Overall, any changes to question difficulty in the new tests are relatively minor–tests 7-10 resemble the old tests more than they differ from them. It is possible, then, that College Board has also adjusted their scoring algorithm in order to make the tests more difficult. 

This hypothesis is fairly hard to test–little is known about how College Board scores the Digital SAT. Piqosity’s own scoring system is based on data collected from taking the Digital SAT practice tests available on Bluebook. There are things that cannot be accounted for, however, like the presence of “test” questions, or questions that are included in each Digital SAT module that do not count toward a student’s score. 

Based on comparing data from the scoring of practice tests 1-4 with the scoring of practice tests 7-10, it seems possible that College Board has adjusted their scoring model to be slightly lower, thus making the tests harder.

One thing that also seems probable is that the threshold of correct answers required to reach the hard second module has shifted up slightly. Since reaching the hard second module automatically gives students a points boost, this is another change that will likely result in slightly lower scores overall. 

Why is Digital SAT Practice Test 4 Remaining When 1-3 Have Been Removed?

This is a great question–if Digital SAT practice tests 1-4 were all at a slightly too-easy difficulty, why have only 1-3 been removed? Again, College Board has offered no explanation for this, so we can only speculate about why this decision was made.

Based on our analysis of Digital SAT practice test 4, it seems to be closer to the difficulty of tests 1-3 than that of tests 7-10. Why does it remain, then? The only answer that readily comes to mind is to ensure that students have more rather than fewer tests to practice with. 

As the fourth of the original practice tests, it is also likely that the fewest students have taken it. Perhaps this means that College Board has the least data about it, and would like to continue to collect information about how students perform on it, or perhaps they have left it knowing that it is still new to more students than tests 1-3 are. (This issue of data collection was not an issue at Piqosity, because we gave our practice SAT tests non-numerical names and originally sorted them from least-answered to most-answered to ensure proper norming). 

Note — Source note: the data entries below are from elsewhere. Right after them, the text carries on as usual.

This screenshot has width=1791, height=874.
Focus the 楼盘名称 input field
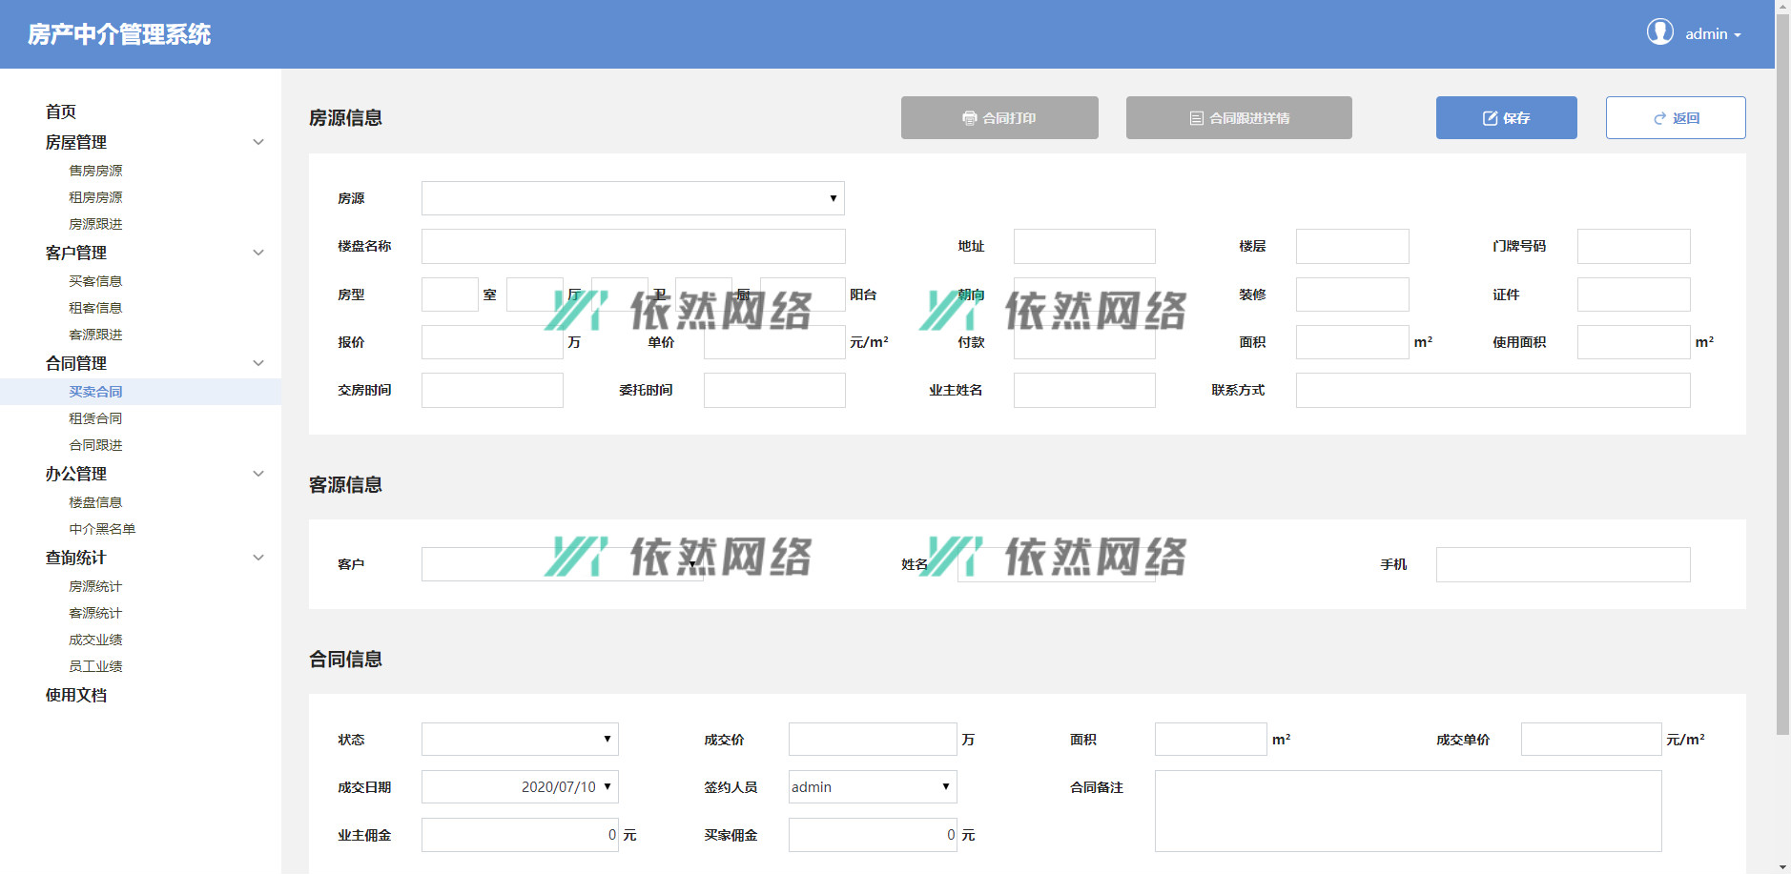click(632, 246)
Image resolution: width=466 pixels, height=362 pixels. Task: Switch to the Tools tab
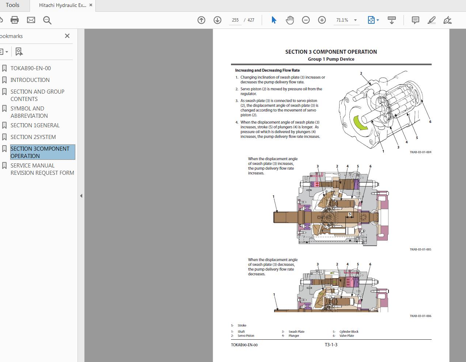[x=12, y=5]
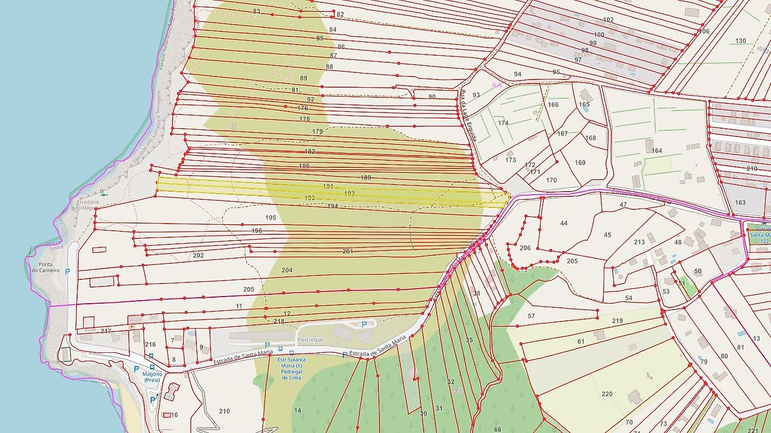Click parcel 220 in the lower right

tap(607, 394)
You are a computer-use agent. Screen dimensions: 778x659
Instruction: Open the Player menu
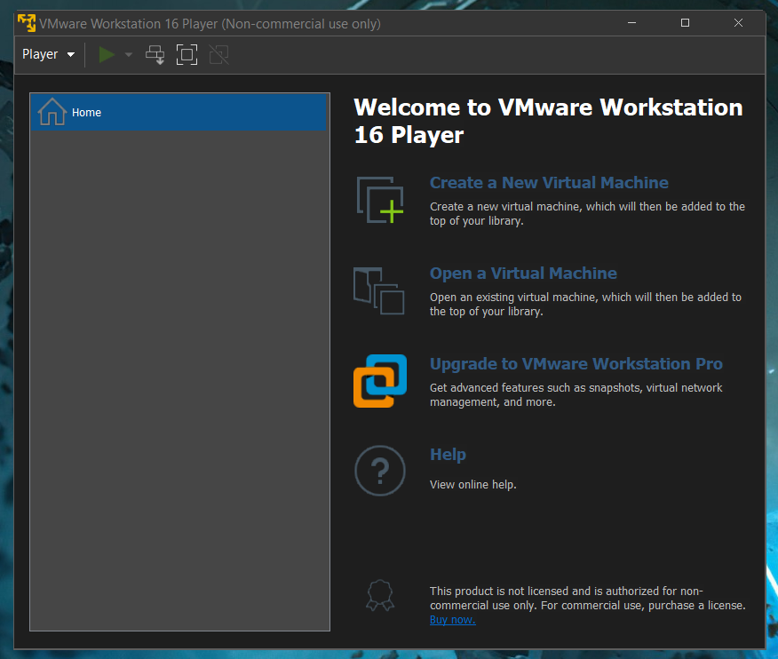[39, 54]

Students can continue to practice with Blue Book’s SAT 4, but they should be aware that it’s easier than the newer practice tests or what they’re likely to see on test day.

What These Changes Mean for Piqosity’s Digital SAT Practice Tests and Other Materials

At Piqosity, we are dedicated to providing students the highest quality, most up-to-date study materials. We know how important it is to have good, relevant questions that resemble actual test questions as closely as possible.

On March 13, 2025, we updated our scoring methodology to be more conservative. In particular:

  • The SAT Reading & Writing cutoff to advance to the harder 2b module is now approximately 80% (up from 70%) accuracy in module 1.
  • The SAT Math cutoff to advance to the harder 2b module is now approximately 70% (up from 60%) accuracy in module 2.
  • In both tests, students receive a less significant score bump when making it to module 2b.

This SAT scoring methodology update is immediate and retroactive; therefore, most students will see a decrease in Piqosity’s predicted SAT scores. This decrease is generally fewer than 75 points but could be up to 200 points in edge cases.

We are also in the process of uprating the difficulty of our SAT full-length practice test questions themselves. Generally, we are swapping out 3-5 of the easiest questions in each module with more difficult ones; these changes are especially apparent in the harder modules 2b.

This update to our SAT scoring methodology also affects our scoring of SAT personalized practice.